舒凫无奈地瞥他一眼,解释道,“怎么,难道我脸上写着‘以德报怨’四个字?不会吧,我觉得应该是‘人不犯我,我不犯人,人若犯我,断子绝孙’才对。”
她顿了顿,平静地道出真实理由:
“天衍门那两个失踪的弟子,下落不明,生死难料,总不能放着不管。平如海冷漠阴沉,未必愿意松口,我们得扣个人质在手上。”
听见这话,天衍门弟子不约而同地一怔,随后纷纷流露出感激的神情:“多谢道友……”
“先别急着谢。”
舒凫干脆地抬手打断道,“这一局你们败给了我,也败给了天玑峰,就别想着晋级了。问出清柳、清荷两人的所在之后,你们自去寻找,想办法将人安顿好。接下来——”
“——在比试结束以前,你们必须听从我的差遣,帮助我的朋友,最后选择自愿弃权。明白了吗?”
“……”
白恬不自觉地“噫”了一声。
舒凫虽然是社会主义接班人,但资本家压榨剩余价值那一套,用在比试中也毫无心理负担。
而天衍门虽然遭到压榨,眼中的感激之色却丝毫未减:“道友说的是。我们技不如人,自会认输,以后都听道友安排。清柳、清荷之事,我们决不会忘记道友的大恩大德。”
“行了,用不着你们报恩。”
舒凫不以为意地摆了摆手,“下次设套的时候高明点,这招早被各路妖魔用烂了,光我一个姓叶的朋友就遇到过七八十次,统共只中了一次招,修仙界没几个人不能看破。也只有小白缺乏经验,又不受妖怪欢迎,才会在这种拙劣的演技面前上钩。”
白恬委屈巴巴:“舒凫,你也不用这么说,我只是没见过……”
舒凫:“所以说,那些女妖嫌弃你傻白甜,都没兴趣撩你啊。”
白恬:“……”
天衍门弟子听她说得轻松,心中越发愧疚,你一言我一语地道歉:
“都怪我们,一时鬼迷心窍,想出这种阴险伎俩。反过来被天玑峰利用,也是我们咎由自取。”
“我们再也不敢了!我发誓!”
“下次,下次我们一定好好修炼,凭真才实学参加比试……”
舒凫仍是摆手:“这倒也不必。心机算计,只要点到为止,本就是仙会比试内容的一部分。

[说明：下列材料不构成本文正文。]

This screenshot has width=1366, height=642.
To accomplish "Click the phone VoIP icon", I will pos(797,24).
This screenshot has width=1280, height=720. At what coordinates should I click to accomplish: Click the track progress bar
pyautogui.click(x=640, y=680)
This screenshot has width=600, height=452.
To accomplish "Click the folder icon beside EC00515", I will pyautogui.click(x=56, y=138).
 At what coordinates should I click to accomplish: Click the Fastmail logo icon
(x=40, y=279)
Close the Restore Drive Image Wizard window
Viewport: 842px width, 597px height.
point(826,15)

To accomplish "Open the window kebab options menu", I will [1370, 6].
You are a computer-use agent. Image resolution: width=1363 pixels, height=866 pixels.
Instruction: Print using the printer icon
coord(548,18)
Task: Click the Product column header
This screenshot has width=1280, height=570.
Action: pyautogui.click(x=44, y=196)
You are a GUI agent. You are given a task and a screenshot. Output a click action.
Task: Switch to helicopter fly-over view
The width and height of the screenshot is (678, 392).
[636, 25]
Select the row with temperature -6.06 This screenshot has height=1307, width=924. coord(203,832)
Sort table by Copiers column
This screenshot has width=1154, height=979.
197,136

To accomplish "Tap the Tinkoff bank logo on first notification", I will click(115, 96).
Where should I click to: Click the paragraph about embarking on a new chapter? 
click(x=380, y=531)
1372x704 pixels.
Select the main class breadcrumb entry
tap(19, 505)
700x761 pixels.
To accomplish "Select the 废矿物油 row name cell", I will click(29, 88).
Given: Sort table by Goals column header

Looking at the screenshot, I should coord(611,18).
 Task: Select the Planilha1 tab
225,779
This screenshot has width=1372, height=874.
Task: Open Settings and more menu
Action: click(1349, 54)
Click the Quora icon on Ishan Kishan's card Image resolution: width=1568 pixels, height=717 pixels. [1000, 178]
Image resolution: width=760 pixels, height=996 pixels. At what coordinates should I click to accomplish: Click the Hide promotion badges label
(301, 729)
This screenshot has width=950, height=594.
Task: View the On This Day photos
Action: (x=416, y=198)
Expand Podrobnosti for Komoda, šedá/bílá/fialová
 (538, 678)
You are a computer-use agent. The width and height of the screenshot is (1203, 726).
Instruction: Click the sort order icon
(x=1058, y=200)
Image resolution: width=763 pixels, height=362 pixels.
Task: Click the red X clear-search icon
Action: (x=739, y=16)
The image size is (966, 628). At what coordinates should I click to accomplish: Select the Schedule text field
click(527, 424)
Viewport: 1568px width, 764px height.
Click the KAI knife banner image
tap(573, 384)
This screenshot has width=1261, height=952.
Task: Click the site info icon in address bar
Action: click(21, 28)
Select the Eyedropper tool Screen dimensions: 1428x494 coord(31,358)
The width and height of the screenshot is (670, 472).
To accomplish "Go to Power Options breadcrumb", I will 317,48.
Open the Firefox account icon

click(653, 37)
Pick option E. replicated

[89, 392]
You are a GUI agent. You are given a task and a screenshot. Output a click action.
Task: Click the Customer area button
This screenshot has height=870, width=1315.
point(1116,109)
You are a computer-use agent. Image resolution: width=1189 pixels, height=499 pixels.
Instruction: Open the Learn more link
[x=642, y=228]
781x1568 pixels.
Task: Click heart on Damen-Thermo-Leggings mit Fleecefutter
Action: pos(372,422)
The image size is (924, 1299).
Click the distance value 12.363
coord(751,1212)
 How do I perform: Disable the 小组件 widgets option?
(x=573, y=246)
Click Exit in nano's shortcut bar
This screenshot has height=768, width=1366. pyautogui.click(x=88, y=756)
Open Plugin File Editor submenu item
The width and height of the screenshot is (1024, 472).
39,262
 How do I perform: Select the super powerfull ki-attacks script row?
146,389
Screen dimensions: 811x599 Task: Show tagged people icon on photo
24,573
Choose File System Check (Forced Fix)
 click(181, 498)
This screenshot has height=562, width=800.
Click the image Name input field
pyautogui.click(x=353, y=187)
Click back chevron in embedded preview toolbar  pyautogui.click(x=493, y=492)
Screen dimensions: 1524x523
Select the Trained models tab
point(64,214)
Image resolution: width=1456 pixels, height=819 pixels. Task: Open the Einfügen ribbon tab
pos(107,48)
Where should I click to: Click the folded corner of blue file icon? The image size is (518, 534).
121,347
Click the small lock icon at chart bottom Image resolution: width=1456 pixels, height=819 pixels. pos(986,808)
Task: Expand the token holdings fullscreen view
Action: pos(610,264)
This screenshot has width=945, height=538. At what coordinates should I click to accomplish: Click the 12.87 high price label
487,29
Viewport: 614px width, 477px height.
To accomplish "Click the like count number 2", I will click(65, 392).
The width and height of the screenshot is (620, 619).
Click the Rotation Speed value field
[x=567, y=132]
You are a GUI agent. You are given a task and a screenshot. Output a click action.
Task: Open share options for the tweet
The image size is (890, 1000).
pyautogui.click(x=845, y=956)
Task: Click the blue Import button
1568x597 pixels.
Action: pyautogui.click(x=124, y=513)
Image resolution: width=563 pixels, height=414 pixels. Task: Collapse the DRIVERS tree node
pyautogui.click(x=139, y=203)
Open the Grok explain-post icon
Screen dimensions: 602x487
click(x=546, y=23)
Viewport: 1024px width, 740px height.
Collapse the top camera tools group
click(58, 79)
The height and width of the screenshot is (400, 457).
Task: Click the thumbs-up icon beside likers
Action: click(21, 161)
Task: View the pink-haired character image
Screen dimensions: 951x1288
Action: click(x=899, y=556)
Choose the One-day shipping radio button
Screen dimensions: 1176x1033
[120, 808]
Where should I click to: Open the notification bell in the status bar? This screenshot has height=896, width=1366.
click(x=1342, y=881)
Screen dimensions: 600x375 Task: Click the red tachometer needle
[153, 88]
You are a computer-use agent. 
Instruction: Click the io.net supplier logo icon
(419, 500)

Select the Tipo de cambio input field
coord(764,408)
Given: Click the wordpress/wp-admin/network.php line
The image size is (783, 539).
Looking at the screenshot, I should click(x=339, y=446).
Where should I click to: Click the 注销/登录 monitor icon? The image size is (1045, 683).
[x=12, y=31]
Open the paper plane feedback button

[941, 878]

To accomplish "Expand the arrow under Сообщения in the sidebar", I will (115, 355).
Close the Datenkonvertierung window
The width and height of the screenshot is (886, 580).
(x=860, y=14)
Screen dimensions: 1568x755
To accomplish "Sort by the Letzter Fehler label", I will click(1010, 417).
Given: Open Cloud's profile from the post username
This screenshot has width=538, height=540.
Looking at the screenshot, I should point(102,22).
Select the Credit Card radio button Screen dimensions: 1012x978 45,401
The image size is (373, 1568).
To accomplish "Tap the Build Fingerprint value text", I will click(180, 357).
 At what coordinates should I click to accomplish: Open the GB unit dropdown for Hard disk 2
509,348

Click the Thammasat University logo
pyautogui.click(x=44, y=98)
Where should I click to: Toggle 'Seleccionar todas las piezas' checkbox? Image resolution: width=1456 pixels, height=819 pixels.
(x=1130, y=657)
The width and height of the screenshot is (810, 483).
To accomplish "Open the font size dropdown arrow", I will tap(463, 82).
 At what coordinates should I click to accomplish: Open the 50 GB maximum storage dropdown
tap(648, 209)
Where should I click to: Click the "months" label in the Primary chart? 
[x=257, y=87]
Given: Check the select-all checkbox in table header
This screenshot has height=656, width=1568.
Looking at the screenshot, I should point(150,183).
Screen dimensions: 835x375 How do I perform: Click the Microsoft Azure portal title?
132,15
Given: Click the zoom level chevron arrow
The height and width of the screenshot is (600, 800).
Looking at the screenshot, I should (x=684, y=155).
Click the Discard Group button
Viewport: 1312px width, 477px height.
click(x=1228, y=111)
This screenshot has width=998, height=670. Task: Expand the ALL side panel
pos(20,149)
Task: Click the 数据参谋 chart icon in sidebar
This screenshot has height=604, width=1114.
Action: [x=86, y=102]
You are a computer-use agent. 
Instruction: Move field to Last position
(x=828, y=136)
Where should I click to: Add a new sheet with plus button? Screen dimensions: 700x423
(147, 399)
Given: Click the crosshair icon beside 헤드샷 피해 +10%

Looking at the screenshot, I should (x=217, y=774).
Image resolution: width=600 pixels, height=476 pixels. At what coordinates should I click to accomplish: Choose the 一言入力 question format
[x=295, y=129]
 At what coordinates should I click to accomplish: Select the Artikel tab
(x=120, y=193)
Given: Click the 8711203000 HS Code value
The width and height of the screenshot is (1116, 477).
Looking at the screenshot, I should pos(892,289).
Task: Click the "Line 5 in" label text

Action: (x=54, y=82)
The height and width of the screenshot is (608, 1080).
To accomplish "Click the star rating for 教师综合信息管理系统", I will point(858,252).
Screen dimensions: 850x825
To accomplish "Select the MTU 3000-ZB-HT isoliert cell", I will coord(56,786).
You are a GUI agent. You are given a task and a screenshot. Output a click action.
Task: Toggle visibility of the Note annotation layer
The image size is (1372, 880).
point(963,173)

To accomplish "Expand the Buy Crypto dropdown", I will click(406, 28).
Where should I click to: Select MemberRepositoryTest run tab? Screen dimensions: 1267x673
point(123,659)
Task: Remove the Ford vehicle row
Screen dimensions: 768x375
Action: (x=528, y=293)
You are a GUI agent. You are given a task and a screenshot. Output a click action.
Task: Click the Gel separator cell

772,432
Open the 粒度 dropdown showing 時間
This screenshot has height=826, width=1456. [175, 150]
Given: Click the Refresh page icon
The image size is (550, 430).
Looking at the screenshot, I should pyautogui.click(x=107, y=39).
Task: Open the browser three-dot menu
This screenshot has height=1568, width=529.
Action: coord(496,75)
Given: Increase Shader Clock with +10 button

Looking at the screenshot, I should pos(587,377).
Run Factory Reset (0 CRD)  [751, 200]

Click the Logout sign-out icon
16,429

你们只需记得,今日所为之事,绝不可用在比试之外的地方。”
众人点头如捣蒜:“那是自然!”
“那就行了。”
到底是别人家的孩子,舒凫也懒得再向他们说教,转过身面向周如沐,“接下来,我们得解决这个麻烦。”
“姜若水,姜若水……你又笑话我,我要杀了你!!”
好家伙,这心魔还越来越厉害了。
周如沐的剑术本就不差,此刻心魔缠身,挥剑时癫狂凌乱,毫无章法可言,却有一段不死不休的狠劲,气势凶猛,旁人难以近身。
再加上琴音袅袅,乱人心绪,对周如沐来说是如虎添翼,对旁人来说却是力不从心。
即使是舒凫,要想在这种情况下强行制服她,只怕也难免负伤。
舒凫略一沉吟,很快便拿定了主意。
“好,试试看吧。”
她后退两步,与周如沐拉开一段距离,将孤光、斩楼兰、玉门关三柄剑尽数收起,转而取出了冷落已久,长年累月在储物袋中积灰的魄月琴。